Quero ver a data e o resultado do último.”
Está aqui em casa, em algum lugar. Você já viu, nós trocamos exames de sangue, eu e você, já se esqueceu? Odiamos camisinha.”
Vamos fazer outros amanhã. Amanhã, viu? E você só me come sem camisinha depois de eu ver o resultado.”
Heloísa, confia em mim.”
Então você vai para a cama com uma mulher que confia em você?”
Nós dois não estamos incluídos nessa precaução.”
Esse tratado vai ser um monte de idiotices cavilosas. Eu não perderia tempo com ele. Escreve as coisas que você está habituado a escrever. Num banheiro, Puta que pariu.”
Meu bem...”
Não posso imaginar você fazendo uma coisa dessas...”
Nós, os homens, somos diferentes das mulheres... Reconheço, como os velhos tratadistas, que as mulheres também têm apetites sexuais, mas não tão insaciáveis quanto os masculinos. Na verdade vocês não têm essa impulsão essencial de disseminar o sêmen, historicamente vital para a sobrevivência da espécie. Agora não mais difundimos o sêmen apenas por determinismo genético, mas por prazer, e a impulsão aumentou. Que diabo, nem sêmen vocês mulheres têm para plantar... É por isso, querida, que o título da minha obra tem que ser Tratado do uso das mulheres, quando muito podia trocar mulheres por fêmeas. Que é isso? Você está rasgando o compêndio do Johannes de Ketham, você está louca, pára, pelo amor de Deus...”

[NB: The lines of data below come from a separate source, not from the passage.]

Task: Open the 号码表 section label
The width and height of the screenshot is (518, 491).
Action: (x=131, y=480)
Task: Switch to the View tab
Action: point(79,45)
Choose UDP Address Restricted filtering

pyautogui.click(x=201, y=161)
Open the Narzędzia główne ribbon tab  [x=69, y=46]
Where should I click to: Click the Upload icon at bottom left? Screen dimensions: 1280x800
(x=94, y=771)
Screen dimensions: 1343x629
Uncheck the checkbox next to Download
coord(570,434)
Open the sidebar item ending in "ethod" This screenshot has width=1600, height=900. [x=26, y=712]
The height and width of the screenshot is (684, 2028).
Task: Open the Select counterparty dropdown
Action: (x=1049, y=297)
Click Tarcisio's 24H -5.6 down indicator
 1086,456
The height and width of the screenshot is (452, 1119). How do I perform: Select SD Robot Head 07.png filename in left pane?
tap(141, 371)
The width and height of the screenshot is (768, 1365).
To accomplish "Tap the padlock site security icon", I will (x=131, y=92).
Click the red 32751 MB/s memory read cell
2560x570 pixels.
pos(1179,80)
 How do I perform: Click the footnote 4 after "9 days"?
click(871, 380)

Você não acredita em Deus, seu filho da puta...”
Esse é o Bernardo de Gordonio, uma obra rara, não faça isso, meu amor...”
Você também não acredita no amor, cachorro... Rasgo, não tente me impedir.”
Não, não, por favor...”
Pronto, destruí esse lixo todo.”
Você aniquilou a minha vida, essas tiras de papel...”
Você está chorando, querido?”
De raiva. Quero matar você, mas não consigo...”
Talvez a gente possa colar tudo... Me desculpe, deu uma coisa em mim... Por que você não consegue me matar?”
Não sei.”
Eu mereço, depois do que fiz. Quer que eu apanhe uma faca na cozinha? Aquela que uso para limpar a gordura do contrafilé?”
Esquece.”
Quer que eu vá embora?”
Não.”
Você me ama, Fernando.”
Não adianta ficar me abraçando, Heloísa.”
Anda, Fernando, me dá um beijo. Outro. Ah!... Já estou sentindo em você a tal impulsão vital. Eu vou usar isso, vamos para o quarto.”